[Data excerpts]
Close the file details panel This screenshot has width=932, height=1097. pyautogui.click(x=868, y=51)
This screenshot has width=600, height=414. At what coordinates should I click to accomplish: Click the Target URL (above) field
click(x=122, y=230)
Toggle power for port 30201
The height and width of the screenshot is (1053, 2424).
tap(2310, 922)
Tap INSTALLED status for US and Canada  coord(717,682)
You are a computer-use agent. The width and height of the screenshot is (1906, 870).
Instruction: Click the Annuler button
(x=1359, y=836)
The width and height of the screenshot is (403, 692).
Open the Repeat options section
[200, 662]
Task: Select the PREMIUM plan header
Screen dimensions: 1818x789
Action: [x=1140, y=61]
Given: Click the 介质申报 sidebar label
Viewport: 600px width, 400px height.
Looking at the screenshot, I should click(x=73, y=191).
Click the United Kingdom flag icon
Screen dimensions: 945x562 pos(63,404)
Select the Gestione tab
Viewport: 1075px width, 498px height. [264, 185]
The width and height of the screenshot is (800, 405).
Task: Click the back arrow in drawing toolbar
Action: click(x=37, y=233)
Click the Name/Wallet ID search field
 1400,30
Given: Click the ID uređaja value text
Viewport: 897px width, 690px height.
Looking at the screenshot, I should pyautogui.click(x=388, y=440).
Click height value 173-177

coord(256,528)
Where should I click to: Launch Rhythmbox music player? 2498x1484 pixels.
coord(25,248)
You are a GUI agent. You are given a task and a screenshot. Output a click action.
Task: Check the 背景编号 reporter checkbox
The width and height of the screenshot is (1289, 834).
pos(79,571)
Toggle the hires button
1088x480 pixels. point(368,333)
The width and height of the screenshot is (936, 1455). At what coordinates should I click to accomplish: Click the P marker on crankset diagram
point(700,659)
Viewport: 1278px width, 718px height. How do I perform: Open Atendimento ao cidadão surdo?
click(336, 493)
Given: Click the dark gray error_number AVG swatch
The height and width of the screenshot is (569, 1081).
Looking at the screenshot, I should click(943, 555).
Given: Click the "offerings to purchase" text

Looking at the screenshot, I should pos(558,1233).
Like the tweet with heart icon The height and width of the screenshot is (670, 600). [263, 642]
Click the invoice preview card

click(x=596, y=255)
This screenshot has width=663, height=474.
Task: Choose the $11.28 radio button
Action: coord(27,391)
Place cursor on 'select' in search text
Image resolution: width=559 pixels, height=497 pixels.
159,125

Action item
Extract the data exactly as given.

Answer section
Close the file details panel This screenshot has width=932, height=1097. pyautogui.click(x=868, y=51)
This screenshot has width=600, height=414. At what coordinates should I click to accomplish: Click the Target URL (above) field
click(x=122, y=230)
Toggle power for port 30201
The height and width of the screenshot is (1053, 2424).
tap(2310, 922)
Tap INSTALLED status for US and Canada  coord(717,682)
You are a computer-use agent. The width and height of the screenshot is (1906, 870).
Instruction: Click the Annuler button
(x=1359, y=836)
The width and height of the screenshot is (403, 692).
Open the Repeat options section
[200, 662]
Task: Select the PREMIUM plan header
Screen dimensions: 1818x789
Action: [x=1140, y=61]
Given: Click the 介质申报 sidebar label
Viewport: 600px width, 400px height.
Looking at the screenshot, I should click(x=73, y=191).
Click the United Kingdom flag icon
Screen dimensions: 945x562 pos(63,404)
Select the Gestione tab
Viewport: 1075px width, 498px height. [264, 185]
The width and height of the screenshot is (800, 405).
Task: Click the back arrow in drawing toolbar
Action: click(x=37, y=233)
Click the Name/Wallet ID search field
 1400,30
Given: Click the ID uređaja value text
Viewport: 897px width, 690px height.
Looking at the screenshot, I should pyautogui.click(x=388, y=440).
Click height value 173-177

coord(256,528)
Where should I click to: Launch Rhythmbox music player? 2498x1484 pixels.
coord(25,248)
You are a GUI agent. You are given a task and a screenshot. Output a click action.
Task: Check the 背景编号 reporter checkbox
The width and height of the screenshot is (1289, 834).
pos(79,571)
Toggle the hires button
1088x480 pixels. point(368,333)
The width and height of the screenshot is (936, 1455). At what coordinates should I click to accomplish: Click the P marker on crankset diagram
point(700,659)
Viewport: 1278px width, 718px height. How do I perform: Open Atendimento ao cidadão surdo?
click(336, 493)
Given: Click the dark gray error_number AVG swatch
The height and width of the screenshot is (569, 1081).
Looking at the screenshot, I should click(943, 555).
Given: Click the "offerings to purchase" text

Looking at the screenshot, I should pos(558,1233).
Like the tweet with heart icon The height and width of the screenshot is (670, 600). [263, 642]
Click the invoice preview card

click(x=596, y=255)
This screenshot has width=663, height=474.
Task: Choose the $11.28 radio button
Action: coord(27,391)
Place cursor on 'select' in search text
Image resolution: width=559 pixels, height=497 pixels.
159,125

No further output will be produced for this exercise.